THE DATA:
◇ ◇ ◇ ◇

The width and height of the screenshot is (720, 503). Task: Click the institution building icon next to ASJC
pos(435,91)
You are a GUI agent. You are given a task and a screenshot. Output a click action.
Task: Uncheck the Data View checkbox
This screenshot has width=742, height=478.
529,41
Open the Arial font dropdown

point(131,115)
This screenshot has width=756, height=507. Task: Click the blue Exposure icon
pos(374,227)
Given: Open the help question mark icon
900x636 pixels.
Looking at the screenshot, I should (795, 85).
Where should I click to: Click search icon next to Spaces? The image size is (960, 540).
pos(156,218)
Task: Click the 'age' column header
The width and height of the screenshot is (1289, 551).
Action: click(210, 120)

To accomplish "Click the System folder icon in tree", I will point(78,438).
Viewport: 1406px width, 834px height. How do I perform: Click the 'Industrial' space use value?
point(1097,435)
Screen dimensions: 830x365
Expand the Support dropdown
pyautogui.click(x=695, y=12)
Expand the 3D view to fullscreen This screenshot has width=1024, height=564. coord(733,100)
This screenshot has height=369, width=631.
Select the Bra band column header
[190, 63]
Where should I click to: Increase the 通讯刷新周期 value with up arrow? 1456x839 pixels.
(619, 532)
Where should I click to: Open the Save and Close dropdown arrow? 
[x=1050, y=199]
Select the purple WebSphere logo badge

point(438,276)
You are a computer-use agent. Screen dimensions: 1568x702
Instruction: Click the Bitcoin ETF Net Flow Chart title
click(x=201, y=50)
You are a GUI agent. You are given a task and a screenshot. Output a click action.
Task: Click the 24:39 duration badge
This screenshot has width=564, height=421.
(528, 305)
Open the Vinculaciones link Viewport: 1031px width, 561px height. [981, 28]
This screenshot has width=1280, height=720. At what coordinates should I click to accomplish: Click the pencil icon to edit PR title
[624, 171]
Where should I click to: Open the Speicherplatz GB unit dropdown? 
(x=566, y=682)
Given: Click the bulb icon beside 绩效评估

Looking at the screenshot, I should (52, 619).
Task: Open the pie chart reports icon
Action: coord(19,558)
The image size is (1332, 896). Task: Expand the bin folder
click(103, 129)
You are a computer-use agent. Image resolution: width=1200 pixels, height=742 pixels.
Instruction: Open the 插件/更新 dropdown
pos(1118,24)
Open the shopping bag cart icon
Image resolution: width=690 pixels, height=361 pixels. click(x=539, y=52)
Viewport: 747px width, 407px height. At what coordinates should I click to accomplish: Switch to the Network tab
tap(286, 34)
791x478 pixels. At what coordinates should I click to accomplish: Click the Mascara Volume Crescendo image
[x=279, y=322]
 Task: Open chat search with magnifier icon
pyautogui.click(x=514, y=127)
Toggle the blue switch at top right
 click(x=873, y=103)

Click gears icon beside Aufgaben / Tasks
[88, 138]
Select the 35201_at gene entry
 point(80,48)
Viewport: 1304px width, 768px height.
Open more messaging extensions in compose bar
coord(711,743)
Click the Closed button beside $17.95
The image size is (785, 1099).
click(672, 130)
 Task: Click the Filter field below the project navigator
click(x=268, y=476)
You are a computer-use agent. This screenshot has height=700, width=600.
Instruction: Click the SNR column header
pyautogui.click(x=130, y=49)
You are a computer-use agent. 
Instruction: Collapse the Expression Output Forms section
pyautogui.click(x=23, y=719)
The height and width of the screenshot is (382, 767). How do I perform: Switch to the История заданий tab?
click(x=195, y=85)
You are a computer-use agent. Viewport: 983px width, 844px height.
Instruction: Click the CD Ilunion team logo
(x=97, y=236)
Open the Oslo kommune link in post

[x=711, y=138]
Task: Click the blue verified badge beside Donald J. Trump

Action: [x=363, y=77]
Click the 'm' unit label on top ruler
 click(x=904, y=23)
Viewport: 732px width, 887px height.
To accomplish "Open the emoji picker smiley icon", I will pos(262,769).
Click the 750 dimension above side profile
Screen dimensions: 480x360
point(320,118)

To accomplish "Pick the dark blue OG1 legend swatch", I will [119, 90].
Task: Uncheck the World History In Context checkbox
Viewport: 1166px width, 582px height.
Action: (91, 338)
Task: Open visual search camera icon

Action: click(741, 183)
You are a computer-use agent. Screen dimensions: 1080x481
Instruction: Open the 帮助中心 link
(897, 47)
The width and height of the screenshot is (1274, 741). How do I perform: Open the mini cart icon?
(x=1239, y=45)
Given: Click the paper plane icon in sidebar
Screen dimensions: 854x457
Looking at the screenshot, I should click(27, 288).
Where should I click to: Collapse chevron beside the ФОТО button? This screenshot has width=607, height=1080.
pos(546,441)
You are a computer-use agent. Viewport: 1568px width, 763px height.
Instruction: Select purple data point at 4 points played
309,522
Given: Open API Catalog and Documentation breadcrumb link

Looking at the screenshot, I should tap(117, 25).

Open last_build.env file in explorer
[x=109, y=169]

◇ ◇ ◇ ◇

For each line in the data that contains the string "will", give a copy of that line.

To accomplish "Click the System folder icon in tree", I will point(78,438).
To accomplish "Open the emoji picker smiley icon", I will pos(262,769).
To accomplish "Pick the dark blue OG1 legend swatch", I will [119, 90].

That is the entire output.